But for us as our own, it’s what do we want out of life? Is it flexibility? Is it income stability? Is it more to retirement? Is that a way that people could pay? Would that be an acceptable pay raise? Then why do we think we’re worth it? What are the ways that we’re proving to ourselves? And it may be a perfectly silly thing. Like for me, my first book, I needed to get published by a publisher. Self-published books make more money for the typical published book for the author, but for me, I needed that outside verification. Being a coach, I was told I had coaching qualities before I was officially a coach. But I still needed to go through a certification for my own internal belief system. So I internally could have that posture of yeah, yeah, this I who I am. So figuring out what’s that yeah? What are those things that you need for your own credibility? Is it getting your ACFR? Is it getting your Masters? Is it starting to teach programs locally so that people in the community look back to your boss and say, “I’m so glad that this person is fundraising for you because she’s helping all of us.” Or donors are saying, “I’m so glad that she’s training because she’s protecting donors from really bad asks.” That’s part of what I get to do is keep donors protected from people that are asking really poorly.

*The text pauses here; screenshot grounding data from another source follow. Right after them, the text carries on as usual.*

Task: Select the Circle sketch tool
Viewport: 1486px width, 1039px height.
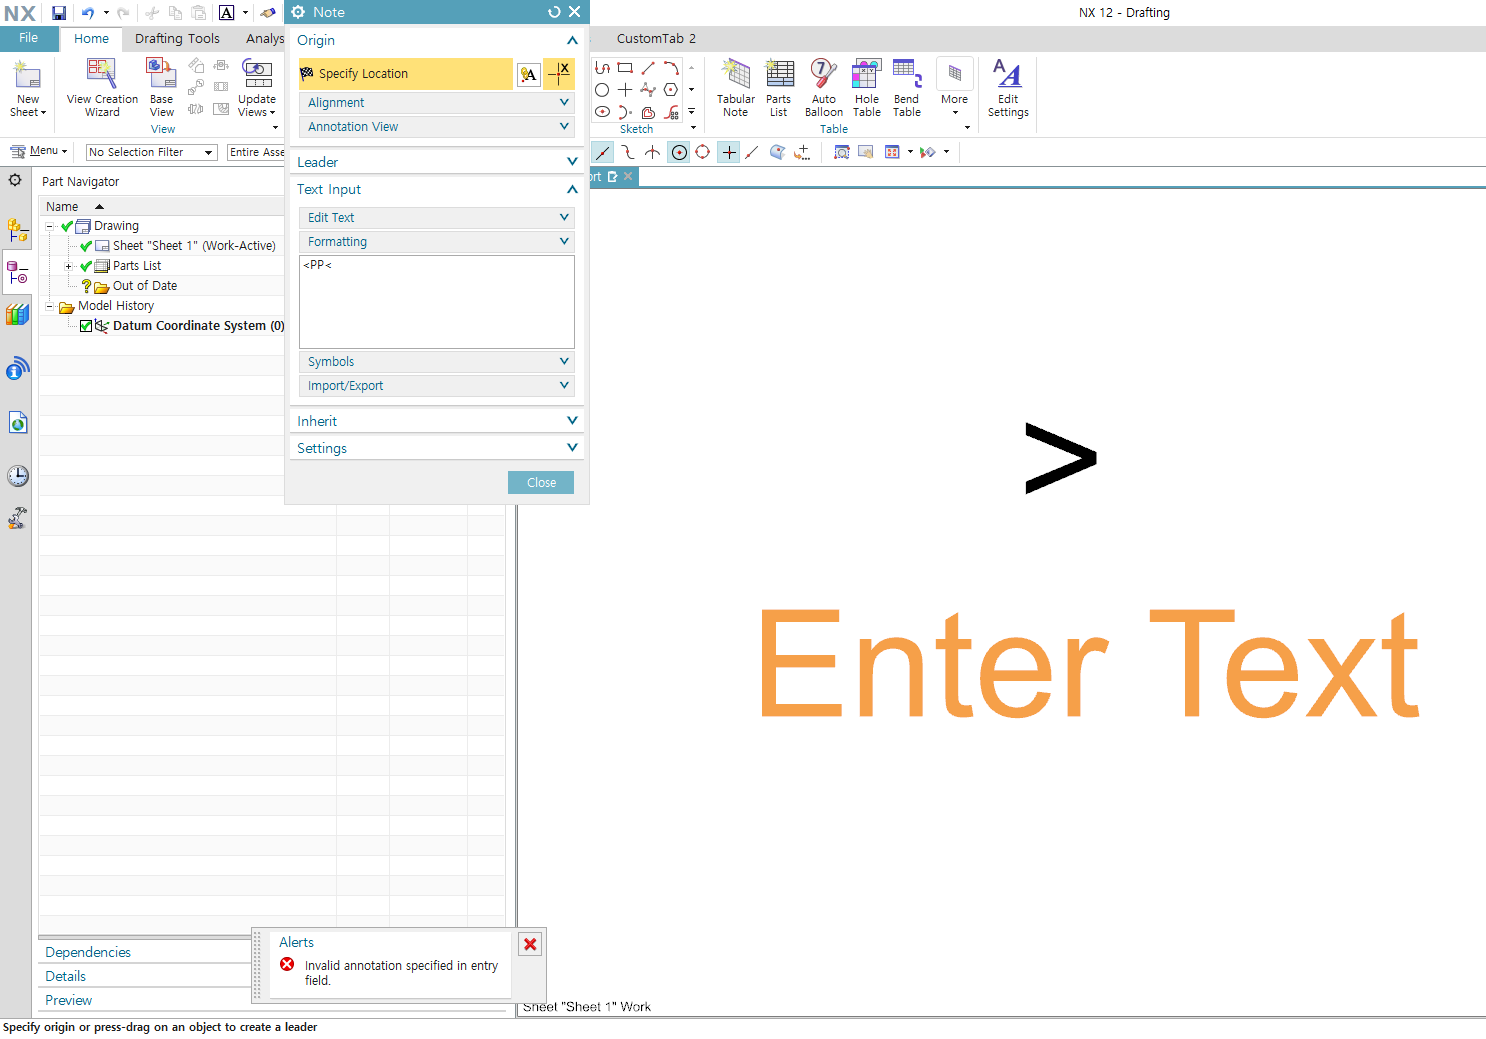Action: click(602, 89)

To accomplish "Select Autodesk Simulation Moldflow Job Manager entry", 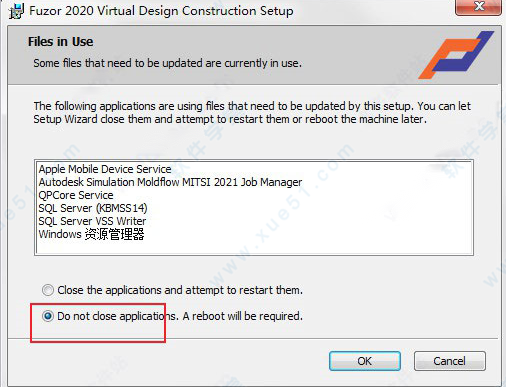I will 170,182.
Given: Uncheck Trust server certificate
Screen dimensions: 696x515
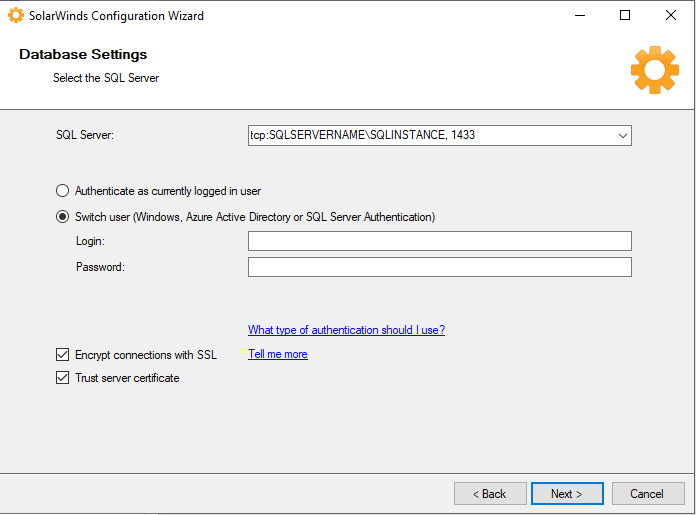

But so I guess what I wish people knew was that. What are the internal criteria they have for justifying the conversation? Because when you start believing that in yourself – and it feels a little weird because we’re often taught not to brag. We’re taught not to think too highly of ourselves, and there’s good reasons for that. We should always remain humble, I think. But part of humility isn’t being a doormat. There’s nothing wonderful about being a doormat, and nothing is going to be accomplished in this world except people’s feet scrape on you if you’re a doormat. So humility is knowing what you’re strong at, too, and being able to accept that you’re really good at this. These three things that I do in my job, I’m really, really good at. That’s something you can be proud of, and it’s okay to be proud of that sort of thing.
MT: I love that. Wow. So this is some of what people are going to be learning when they come to your session. Oh, wow. This is incredible.
MP: Who wouldn’t want to know this stuff?
MT: I know, right? This could be the difference between $100,000 to $400,000 or $500,000 for you over the course of your life.
MP: Exactly.
MT: This is incredible information and you can just help people start to have this conversation, as well as actually have it and then follow up.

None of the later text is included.